Pass It On! BQA Practices Ensure High-Quality Beef
The Beef Industry Long Range Plan (LRP) is developed every three to five years and lays out aggressive goals to strengthen the beef industry. As part of this initiative, the Beef Checkoff interviewed cattlemen and women across the country to hear the checkoff is helping them for long-term success on their operations.
Empire Dairy, Colorado
At Empire Dairy near Wiggins, Colorado, the Dinis family relies on the checkoff-funded Beef Quality Assurance program to teach them cattle-handling techniques, which allows them to sell better-quality beef, along with the high-quality milk produced at the farm. Following good management practices is part of their plan to pass the farm along to the third generation.
“We want to keep that animal in the best condition possible, not only for the health and welfare of the cow, but at the end of its production cycle we want to produce a quality product that we can enter into the beef supply,” says Britt Dinis. “At the end of the day, the more successful operation you can have the better chance you give your kids to carry on and continue in this industry.”
How does the Beef Checkoff Help?
The Beef Checkoff plays an important role growing and maintaining beef demand, thus opening new opportunities for cattle producers to sustain their businesses for generations to come. That includes keeping close tabs on what consumers want in terms of end products, as well as sharing information regarding safe and sustainable beef production carried out by cattle producers – ensuring that’s what they find at the meat case when they go to purchase food for their families.
It’s no small task, but checkoff investments are part of the reason that beef demand has remained strong throughout the extremely tight supplies of recent years. In fact, a study by Dr. Harry Kaiser at Cornell University demonstrates that every checkoff dollar invested has a return on investment of $11.20. That means that every dollar invested by cattle producers returns $11.20 more to an operation than would have received without the checkoff in place.
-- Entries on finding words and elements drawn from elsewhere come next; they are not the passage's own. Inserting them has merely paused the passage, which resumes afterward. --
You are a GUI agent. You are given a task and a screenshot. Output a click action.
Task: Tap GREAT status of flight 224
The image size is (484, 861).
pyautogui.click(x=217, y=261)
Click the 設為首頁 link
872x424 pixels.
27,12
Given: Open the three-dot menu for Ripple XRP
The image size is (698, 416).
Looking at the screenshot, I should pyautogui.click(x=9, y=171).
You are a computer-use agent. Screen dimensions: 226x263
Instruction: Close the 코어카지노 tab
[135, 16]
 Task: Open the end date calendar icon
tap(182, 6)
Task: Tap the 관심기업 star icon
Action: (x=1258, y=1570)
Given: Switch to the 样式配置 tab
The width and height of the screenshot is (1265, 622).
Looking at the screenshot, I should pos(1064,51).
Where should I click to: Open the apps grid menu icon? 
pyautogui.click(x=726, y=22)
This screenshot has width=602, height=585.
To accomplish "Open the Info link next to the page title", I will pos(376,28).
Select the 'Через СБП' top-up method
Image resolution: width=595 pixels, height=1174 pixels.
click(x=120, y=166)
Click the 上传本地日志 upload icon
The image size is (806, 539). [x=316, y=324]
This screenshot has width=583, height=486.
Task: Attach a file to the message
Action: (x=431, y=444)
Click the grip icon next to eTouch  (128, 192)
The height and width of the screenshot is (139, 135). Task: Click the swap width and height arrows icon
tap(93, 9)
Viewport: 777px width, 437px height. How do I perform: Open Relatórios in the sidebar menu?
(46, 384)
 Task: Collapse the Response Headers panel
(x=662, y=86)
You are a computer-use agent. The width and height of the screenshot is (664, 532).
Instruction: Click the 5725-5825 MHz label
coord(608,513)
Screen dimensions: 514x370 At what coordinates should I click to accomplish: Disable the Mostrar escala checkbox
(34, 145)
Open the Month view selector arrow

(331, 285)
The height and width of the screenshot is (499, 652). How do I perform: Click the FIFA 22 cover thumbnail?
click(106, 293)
The Beef Checkoff program was established as part of the 1985 Farm Bill. The checkoff assesses $1 per head on the sale of live domestic and imported cattle, in addition to a comparable assessment on imported beef and beef products. States may retain up to 50 cents on the dollar and forward the other 50 cents per head to the Cattlemen’s Beef Promotion and Research Board, which administers the national checkoff program, subject to USDA approval.